Item position entries:
++++++++
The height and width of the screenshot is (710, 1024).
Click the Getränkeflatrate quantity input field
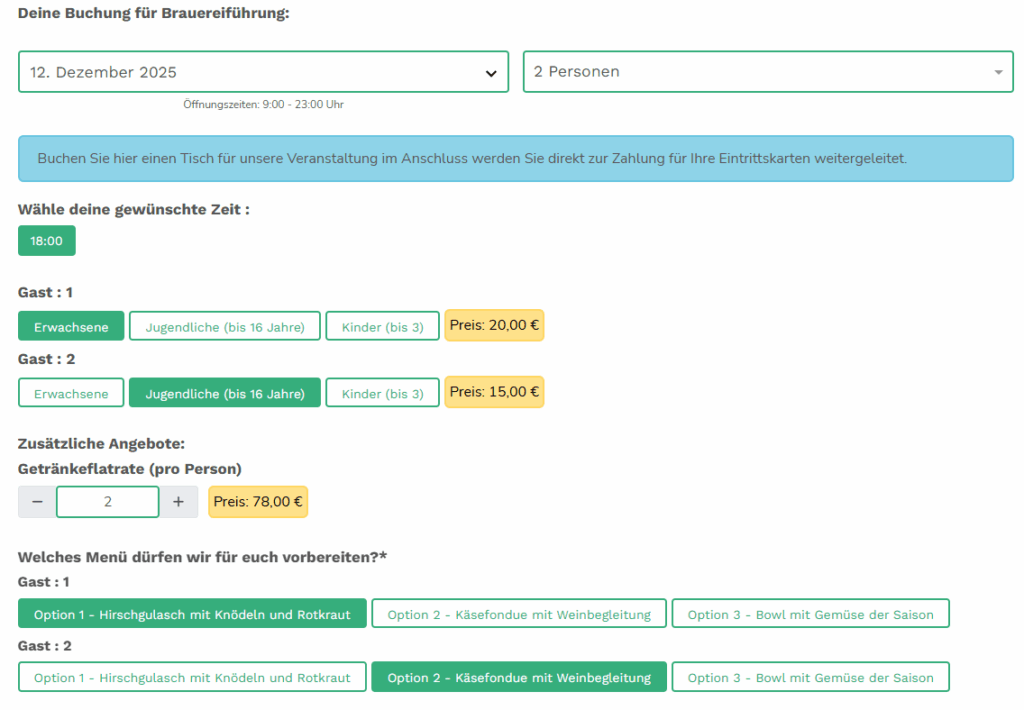tap(108, 502)
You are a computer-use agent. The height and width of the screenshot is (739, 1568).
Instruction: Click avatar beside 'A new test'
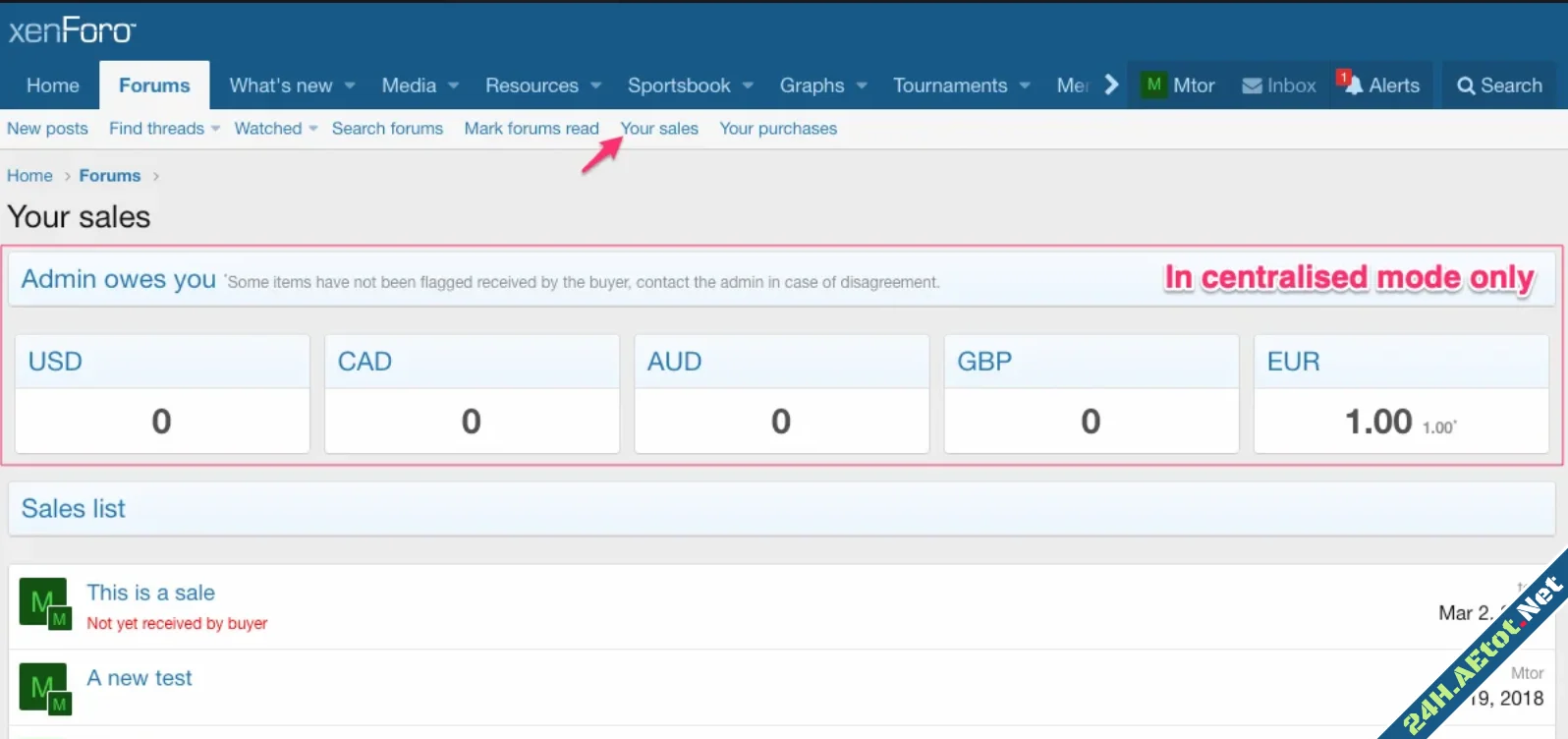tap(43, 686)
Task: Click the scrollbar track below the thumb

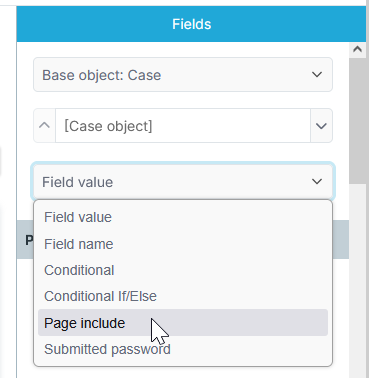Action: [x=357, y=280]
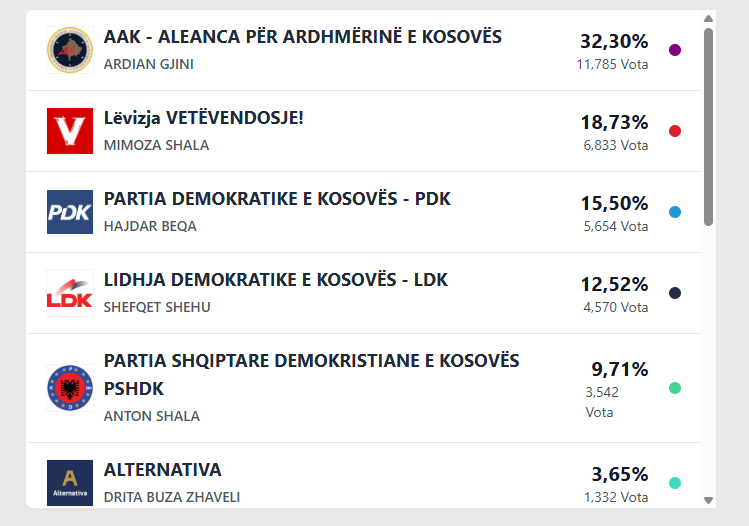The height and width of the screenshot is (526, 749).
Task: Click the red dot for Vetëvendosje
Action: tap(675, 131)
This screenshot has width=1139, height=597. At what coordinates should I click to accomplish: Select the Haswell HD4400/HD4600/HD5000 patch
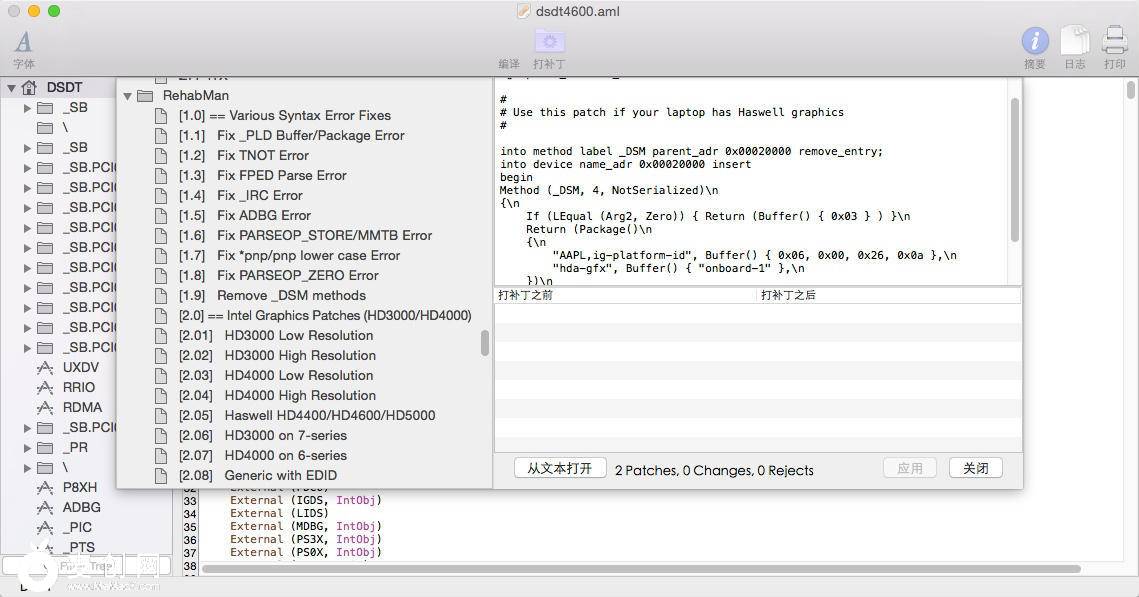(329, 415)
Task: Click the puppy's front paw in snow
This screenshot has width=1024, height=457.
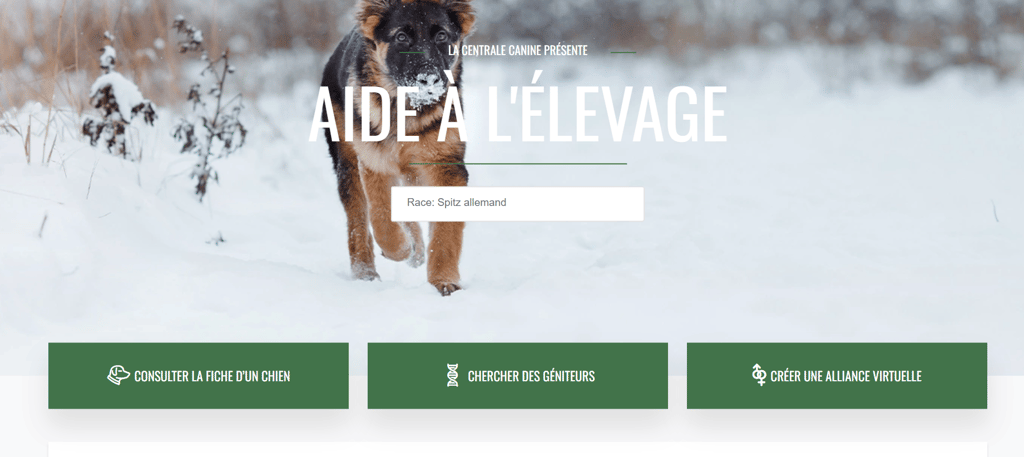Action: 447,287
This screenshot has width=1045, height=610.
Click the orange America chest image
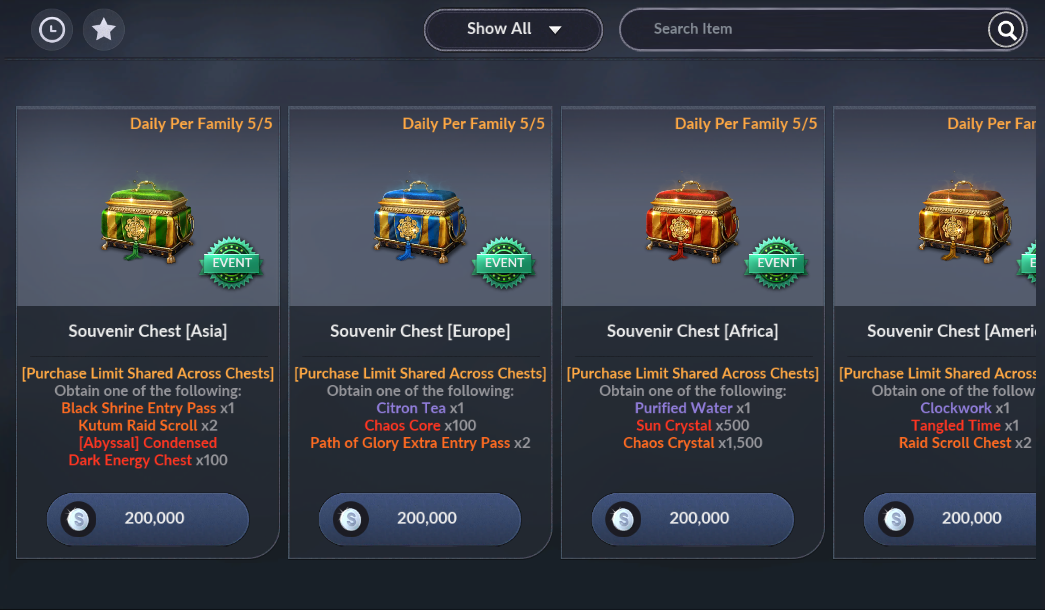964,221
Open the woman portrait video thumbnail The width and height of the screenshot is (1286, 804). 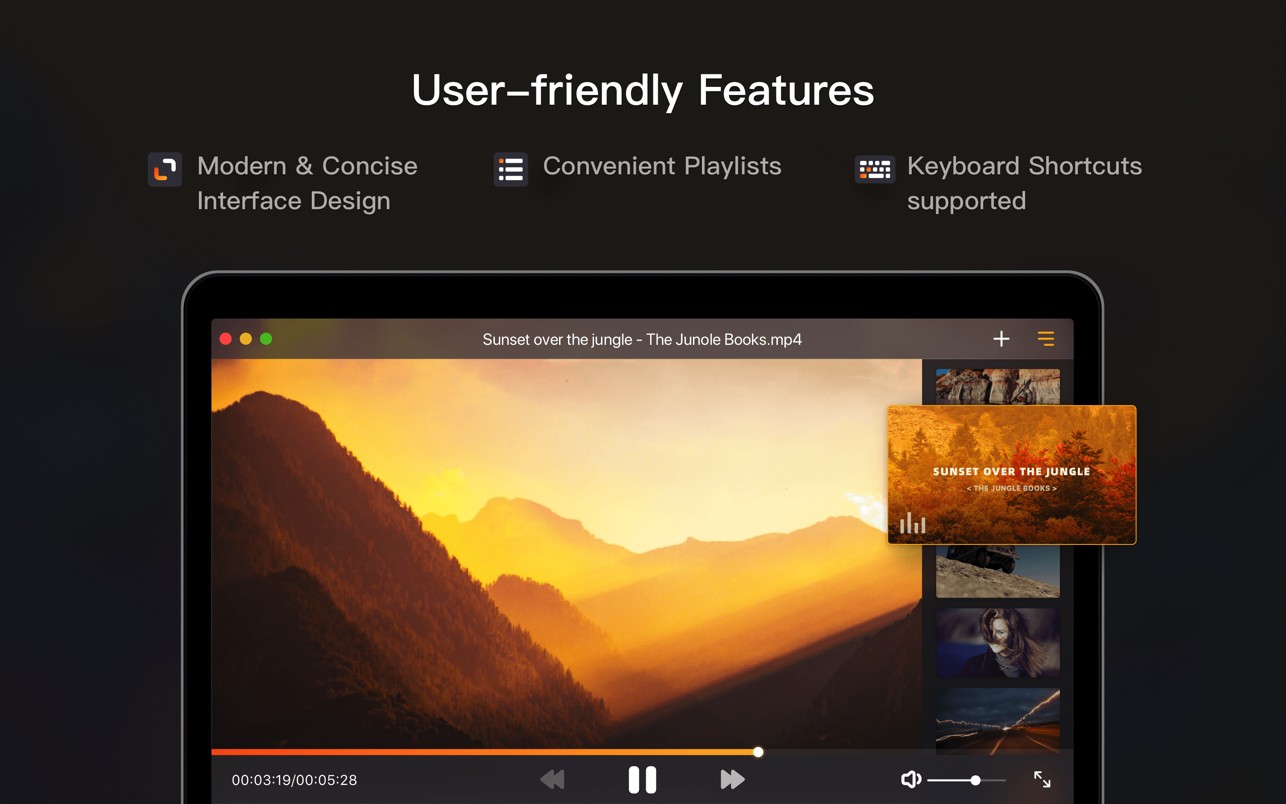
++++++++
> _Stated exercise_
Return every line of the data above word for word, omitting the pictures.

> _Task output_
The height and width of the screenshot is (710, 1024).
Click the Getränkeflatrate quantity input field
tap(108, 502)
You are a computer-use agent. The height and width of the screenshot is (739, 1568).
Instruction: Click avatar beside 'A new test'
tap(43, 686)
Task: Click the scrollbar track below the thumb

Action: [x=357, y=280]
The height and width of the screenshot is (526, 749).
Task: Click the red dot for Vetëvendosje
Action: tap(675, 131)
This screenshot has width=1139, height=597. At what coordinates should I click to accomplish: Select the Haswell HD4400/HD4600/HD5000 patch
(329, 415)
Task: Click the puppy's front paw in snow
This screenshot has width=1024, height=457.
Action: 447,287
This screenshot has width=1045, height=610.
Click the orange America chest image
964,221
Open the woman portrait video thumbnail The width and height of the screenshot is (1286, 804). 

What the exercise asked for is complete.